When I think of MTV, I think of a television station that at first played music videos, then later slipped into airing some of the most revolutionary animated shows of the 80s and early 90s, and then even later turned into a station almost exclusively filled with booty-shakin’ dance parties on the beach and really, really bad reality shows. Now, it seems as if MTV might be trying to become something more than the butt end of a joke, for they have just signed on to air a ten-episode first season adaptation of Terry Brooks’ Shannara series.

They’ve been looking at this one for a while, but now it’s official. Jonathan Liebesman (Battle Los Angeles, Wrath of the Titans, Teenage Mutant Ninja Turtles) will be directing the first two episodes and Smallville writers Al Gough and Miles Millar will be putting the script together.

Furthermore, Brooks fans may be a little upset when they find out that the first book in the series, The Sword of Shannara, will basically be skipped over. Apparently, the powers that be decided that The Elfstones of Shannara (aka Book 2) made better television material, so that shall be the main book that they pull from for the adaptation.

Being as how the Shannara series is estimated to be the most popular fantasy series yet to be transferred to a big or small screen format, this is a big money move for MTV. It’s pretty obvious they’re jumping on the Game of Thrones bandwagon and seeking out that sacred buttload of cash, though it’s still questionable whether or not they can pull it off.

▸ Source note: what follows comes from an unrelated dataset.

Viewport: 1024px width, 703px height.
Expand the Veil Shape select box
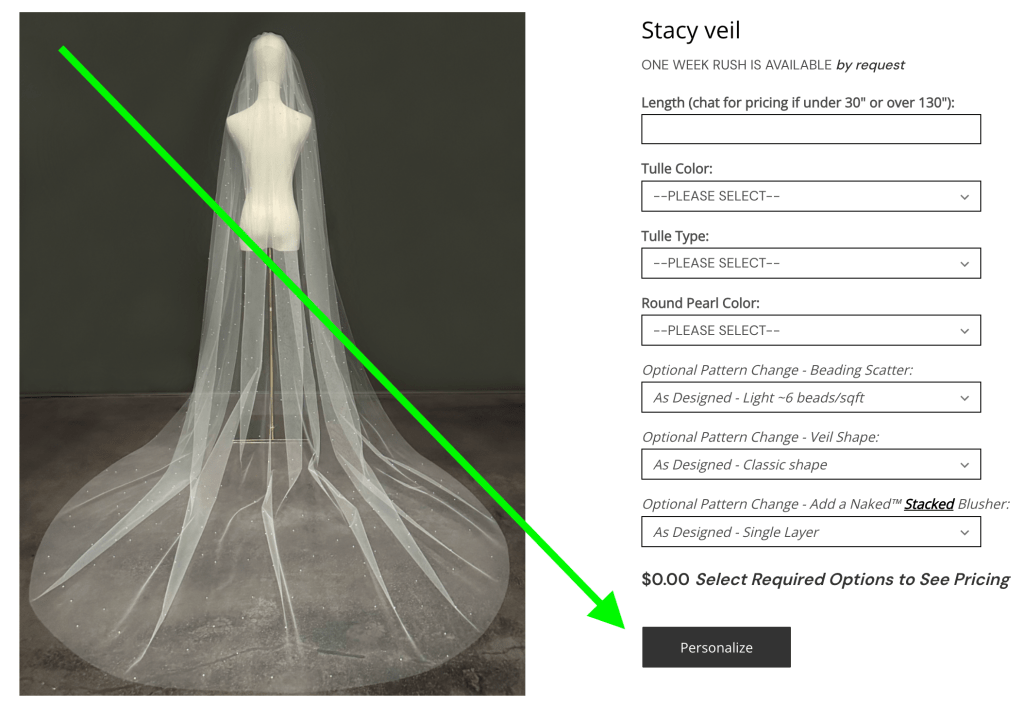[x=810, y=465]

The station has, after all, degenerated into something so bad that even music lovers refuse to watch it. Could a collection of hit alternative series be the new future for MTV? Will they return to their glory days of shows like Aeon Flux, The Maxx and Daria? Or is this merely the soul of MTV emitting one last, desperate gasp before it dies forever? I guess we won’t know until the first episode airs.

And just in case you don’t know anything about the Shannara series:

This fantasy series takes a different approach by setting its world in the future of our own. In the wake of an apocalypse, the survivors of our Earth have mutated into Elves, Dwarves and the like. Magic has returned and things generally do what things do in a fantasy epic. There are about 2 dozen books in the series and Brooks is wildly popular for his works.